**ENTRIES SUPPLIED**
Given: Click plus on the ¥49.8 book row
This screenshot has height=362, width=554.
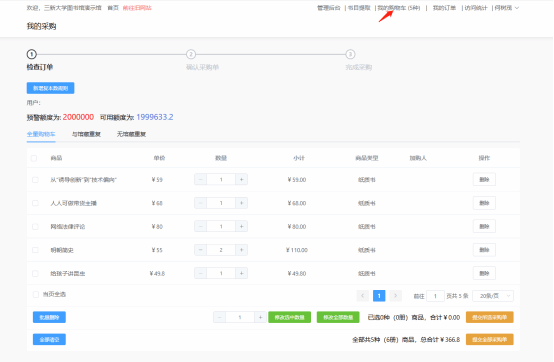Looking at the screenshot, I should click(x=242, y=273).
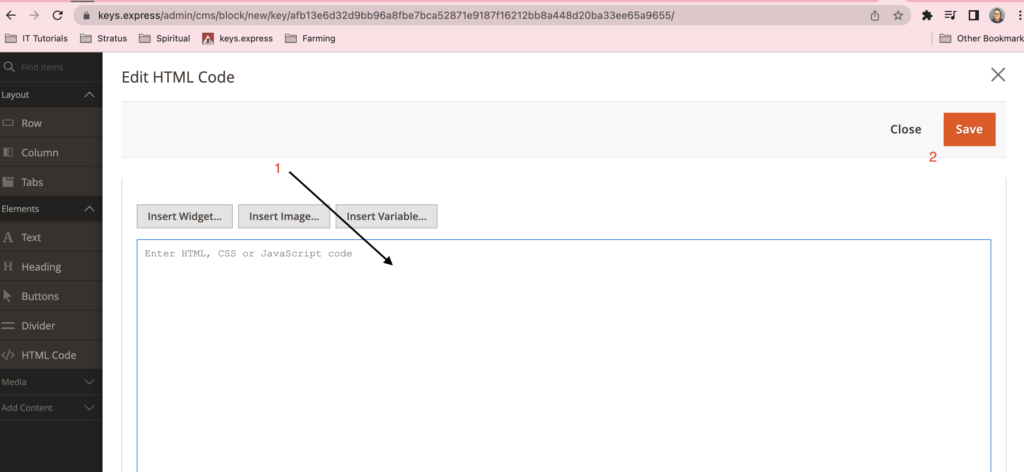Select the Column layout icon
This screenshot has width=1024, height=472.
[9, 153]
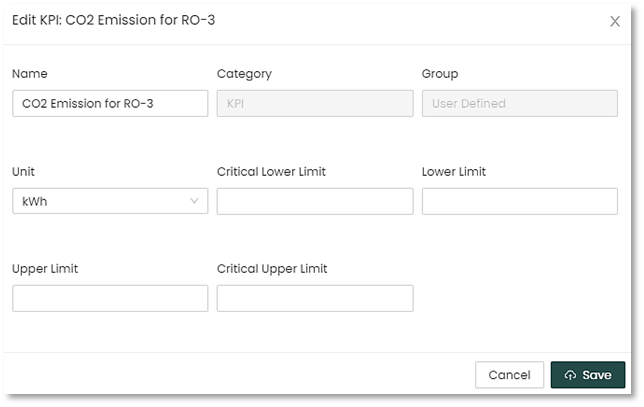
Task: Click the Name text field
Action: coord(110,103)
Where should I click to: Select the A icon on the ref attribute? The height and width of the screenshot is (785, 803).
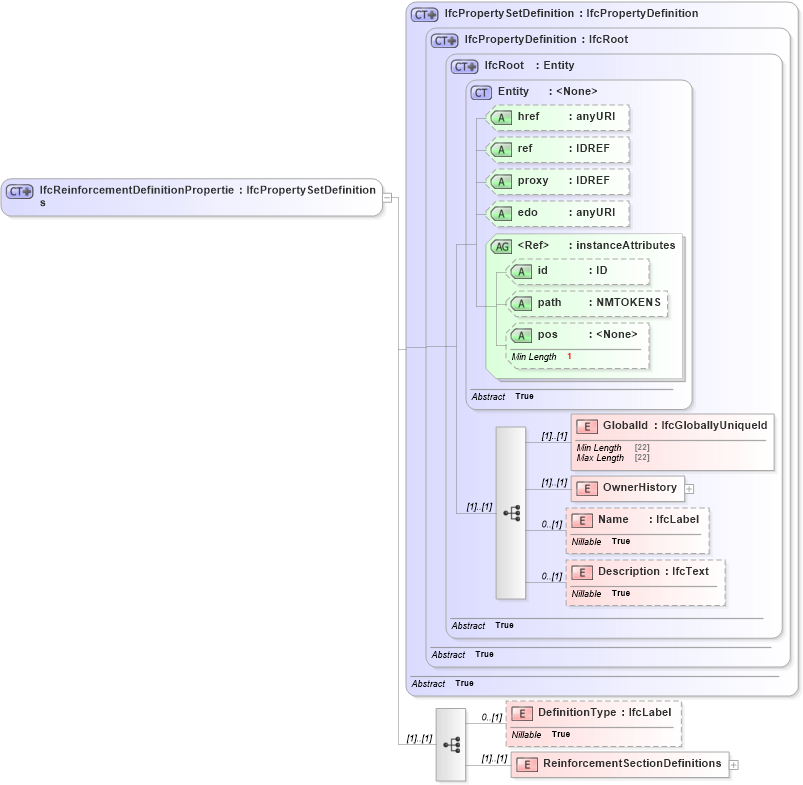click(x=501, y=149)
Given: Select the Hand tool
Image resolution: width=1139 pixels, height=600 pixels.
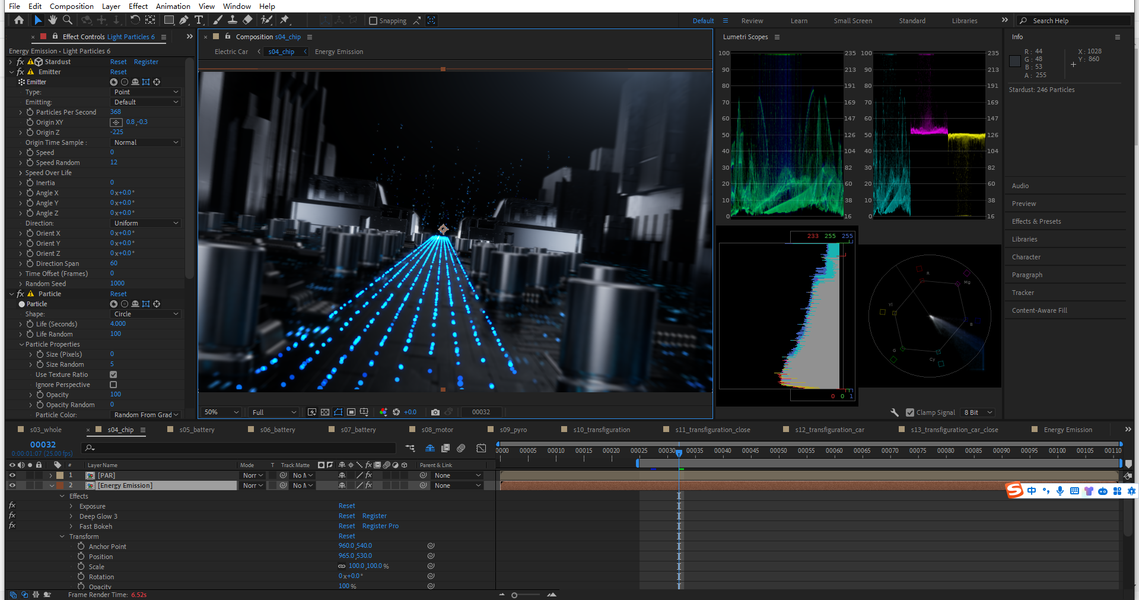Looking at the screenshot, I should (52, 20).
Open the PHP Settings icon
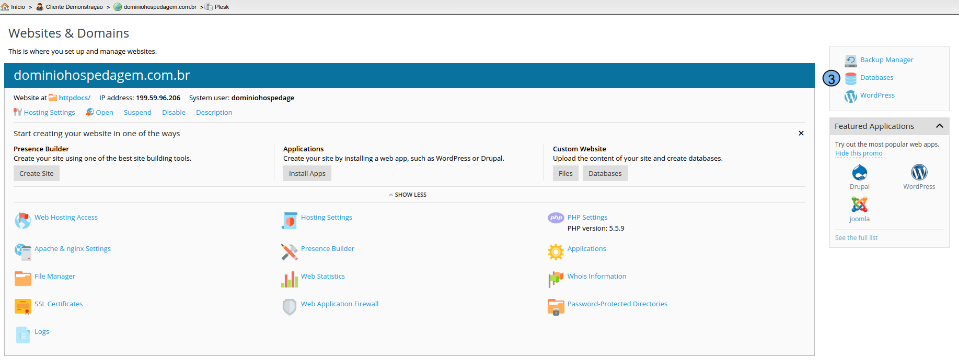This screenshot has height=362, width=961. (556, 218)
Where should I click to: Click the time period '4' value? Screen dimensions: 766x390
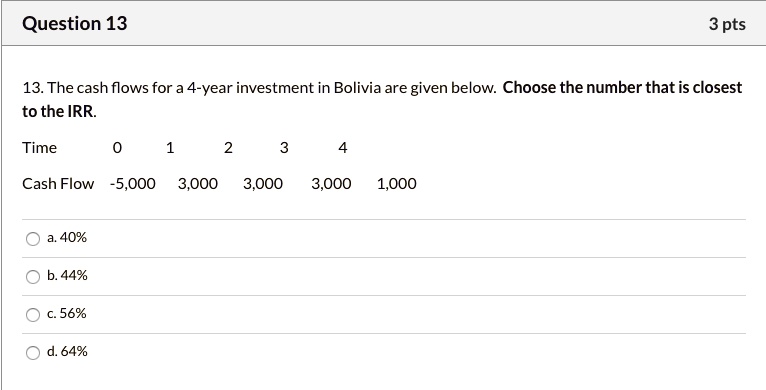pyautogui.click(x=343, y=148)
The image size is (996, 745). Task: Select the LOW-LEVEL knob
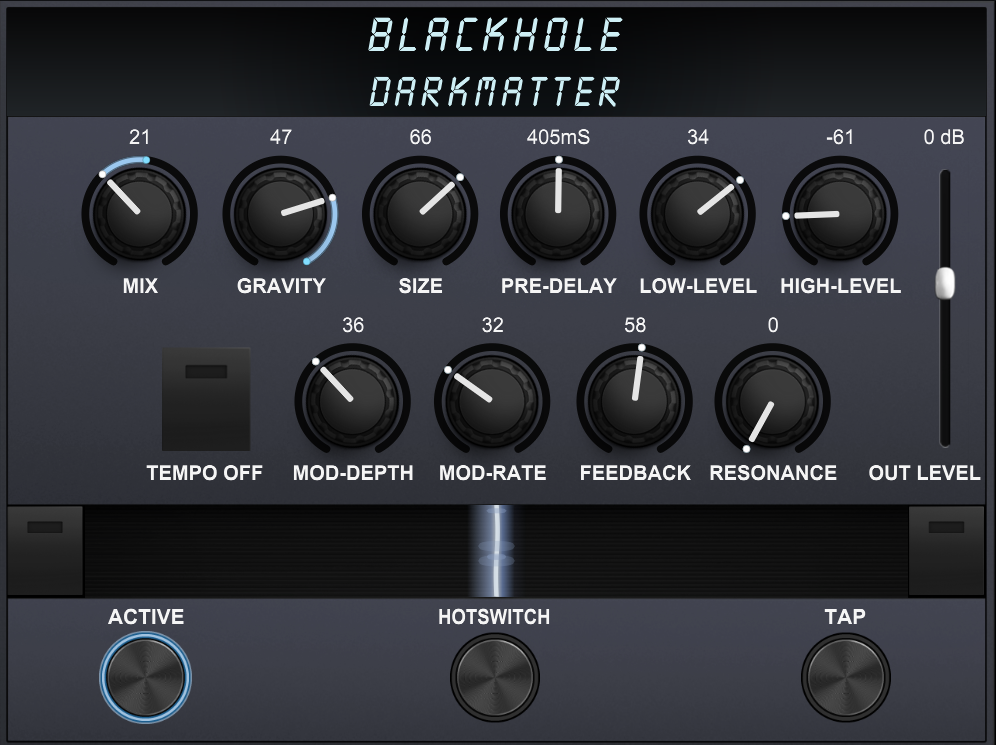697,213
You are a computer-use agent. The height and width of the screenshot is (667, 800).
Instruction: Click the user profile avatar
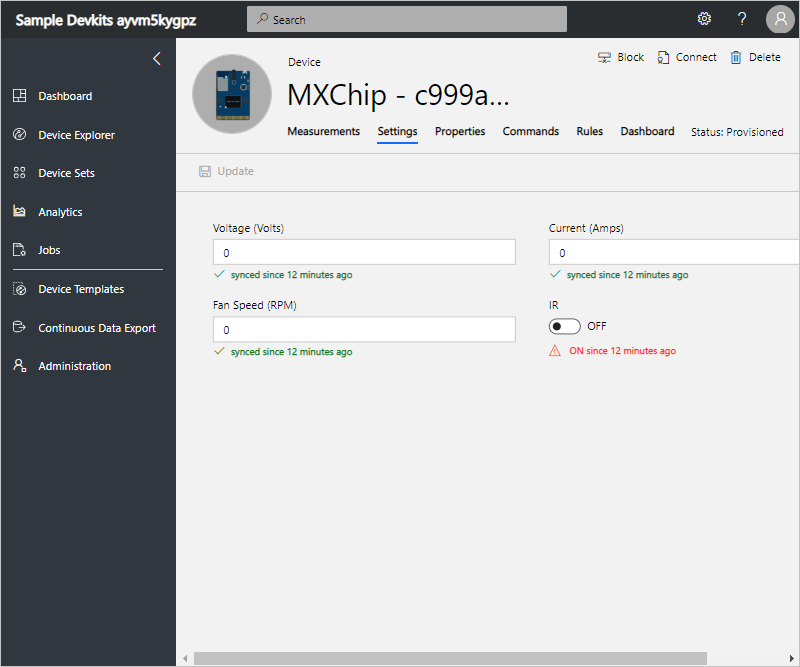coord(780,19)
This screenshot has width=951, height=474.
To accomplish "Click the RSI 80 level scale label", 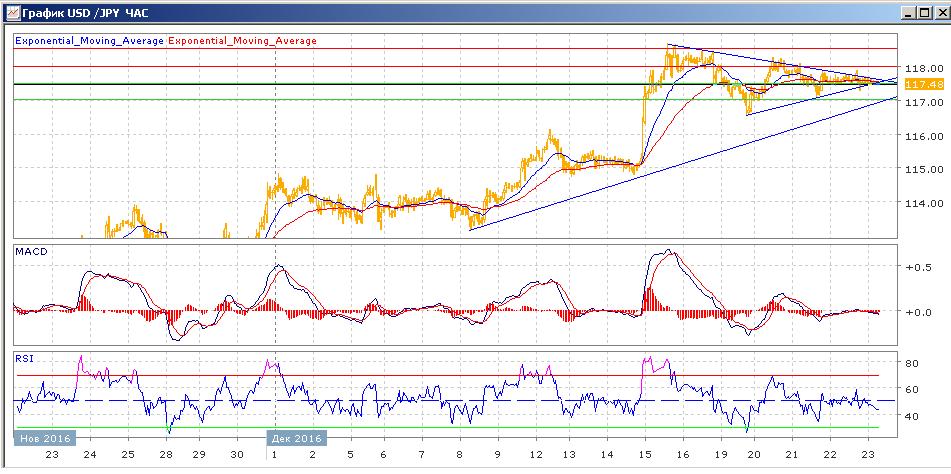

**EXERCISE GOAL**
Pictures are to be excluded; all other material must be transcribed exactly.

**ANSWER FOR THE TASK**
Given: Click plus on the ¥49.8 book row
This screenshot has height=362, width=554.
Looking at the screenshot, I should click(x=242, y=273).
Select the Column layout icon
This screenshot has width=1024, height=472.
[9, 153]
Task: Click the Name text field
Action: coord(110,103)
Where should I click to: Select the A icon on the ref attribute? The height and width of the screenshot is (785, 803).
click(x=501, y=149)
Given: Select the Hand tool
Image resolution: width=1139 pixels, height=600 pixels.
Looking at the screenshot, I should (52, 20).
Open the PHP Settings icon
This screenshot has height=362, width=961. (556, 218)
Where should I click to: Click the time period '4' value? Screen dimensions: 766x390
pyautogui.click(x=343, y=148)
The image size is (996, 745). Task: Select the LOW-LEVEL knob
697,213
You are a computer-use agent. The height and width of the screenshot is (667, 800).
Instruction: Click the user profile avatar
coord(780,19)
This screenshot has width=951, height=474.
To accomplish "Click the RSI 80 level scale label", 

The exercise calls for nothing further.